Just over half of beauty shoppers at airports plan their visit to the beauty counter, and a high proportion (seven out of ten) of pre-planners know exactly what they will buy. However a very small proportion of shoppers buy both planned and impulse items, and planned beauty buyers spend more, on average on planned items than impulse items. This points the way to potential to encourage sales via promotions and marketing campaigns aimed at encouraging additional impulse buying alongside the planned purchase, according to TFWA.

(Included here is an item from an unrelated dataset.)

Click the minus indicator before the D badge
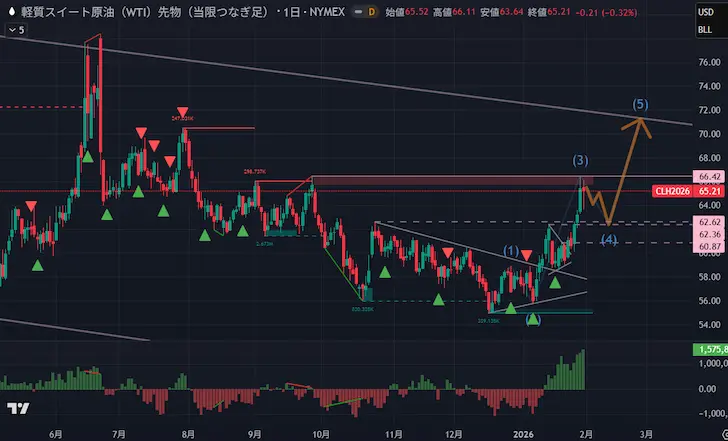 [x=357, y=12]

Half of beauty shoppers like the idea of the travel retail exclusive, and yet only three in ten notice them in the beauty category. Good value for money is their main appeal and this was cited by nearly two thirds (64%) as a trigger to buy, while just under half (49%) liked the opportunity to own something that wasn’t available anywhere else. Once again, this would suggest potential to boost sales. Promotion of value for money, the convenience and exclusivity of these products will help to raise understanding and awareness, prompting shoppers
to actively look for them.
“Looking for a gift” is one of the key reasons for visiting beauty amongst shoppers (31%), and while six out of ten purchase for themselves only three out of ten buy for a gift. With one in four of shoppers saying that gift solutions would encourage them to buy beauty items in the future, it would appear that offering appropriate gifting solutions and targeted communications will also help to drive footfall and sales in the category.
“While three out of ten airport shoppers visit beauty, just 14% purchase, which means that under half (45%) are converted from browsers into buyers,” says
TFWA President Erik Juul-Mortensen. “This is lower than for alcohol, confectionery or tobacco, demonstrating that there are plenty of opportunities to drive sales in this important category.”
The TFWA Beauty Category Report was compiled by Counter Intelligence Retail. It was based on approximately 1,000 shopper interviews conducted at four key airports across the globe. A minimum of 50% of the sample were duty free buyers.